Agencia Bolivariana de Noticias (ABN) http://www.abn.info.ve

Madrid, 21 mayo 2010 (ABN) - El presidente de Francia, Nicolás Sarkozy pretende sembrar en África y el Magreb centrales nucleares, además firmará contratos en Argelia, Chad, Libia, Camerún, República Centroafricana y Garbón, para así garantizar las necesidades internas de Francia, reseñó un artículo del periódico El Imparcial.

Bajo el título “Sarkozy está dispuesto a sembrar África y el Magreb de centrales nucleares”, el periodista español Pedro Canales señala que la prensa especializada gala reveló la existencia de un acuerdo franco-argelino, que tiene como objetivo emprender una nueva ruta del transporte de mineral uranífero proveniente de Níger y con dirección a Europa.

El artículo menciona que el consorcio francés Areva, especialista en la extracción y trasporte de uranio, alcanzó un acuerdo con el régimen de Abdelaziz Bouteflika para abrir una nueva ruta.

El nuevo proyecto consiste en abrir una ruta terrestre por el sur de Argelia y acceder directamente al Mediterráneo, pues anteriormente este proceso se realizaba vía marítima.

“Níger es el tercer productor mundial de uranio, tras Canadá y Australia, y aún posee reservas suficientes para alimentar la energía nuclear europea por varios decenios”, añade Canales.

La nueva ruta que tendrá el uranio se iniciará en las llanuras del norte de Níger y concluirá en el puerto de Argel o algún otro de la costa argelina, desde donde el mineral embarcará hacia Francia.

“Para completarla hay que terminar la carretera”, sería un total de “400 kilómetros, la mitad en territorio argelino desde Tam a Ain Guezzam, la otra mitad en Niger hasta Arlit”, agregó el periodista.

Sin embargo, Canales destaca que el proyecto propuesto por Areva va más allá, pues prevé construir un acuerdo de prospección y trasporte de la región chadiana de Tibesti. No obstante, añade que existen varias empresas de China, Australia, Corea y de Canadá que consiguieron concesiones tanto de explotación como de exploración de uranio en Níger.

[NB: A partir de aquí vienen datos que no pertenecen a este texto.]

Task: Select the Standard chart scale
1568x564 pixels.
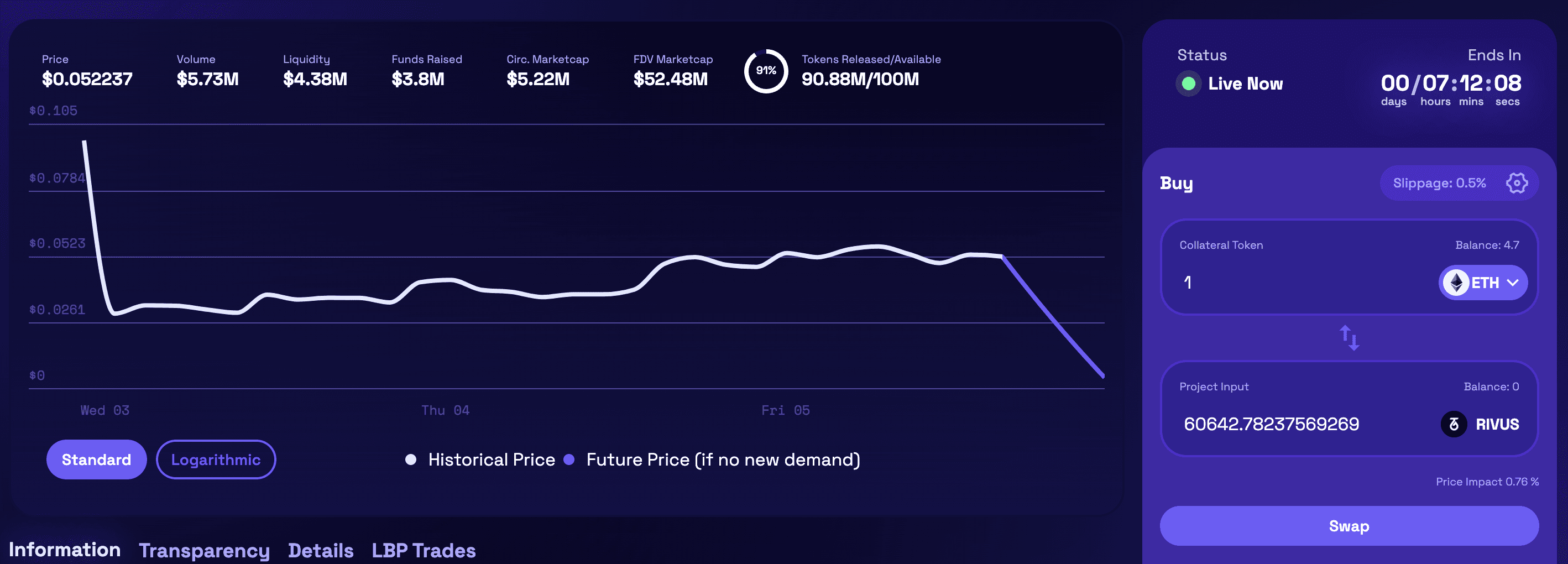Action: 96,459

El artículo resalta que Níger sigue siendo para Francia una “piedra angular de su estrategia”, pues a pesar de que a mediados de febrero París condenó el golpe de estado militar en Níger que destituyó al presidente, Mamadu Tandja, las promesas del Consejo Supremo de Restauración de la Democracia que tomó el poder en Niamev, de realizar elecciones libres, obligó a París a “intensificar discretamente relaciones con los militares nigerinos”.

Además de garantizar las necesidades de Francia, el mandatario francés pretende firmar acuerdos en Argelia, Tchad, Libia, Camerún, Centroafrica, Gabón y otras tantas excolonias donde abunda el mineral codiciado, afirma Canales.

La nota finaliza señalando que en la Conferencia internacional de París se mencionó la construcción de 480 centrales nucleares en todo el mundo, en los próximos años, y añade al mismo tiempo que Sarkozy “no dudará en utilizar todo lo que esté en su mano, incluido la cooperación antiterrorista como actualmente en relación con Eta, para 'convencer' al gobierno de Zapatero de atarse al tren nuclear francés”.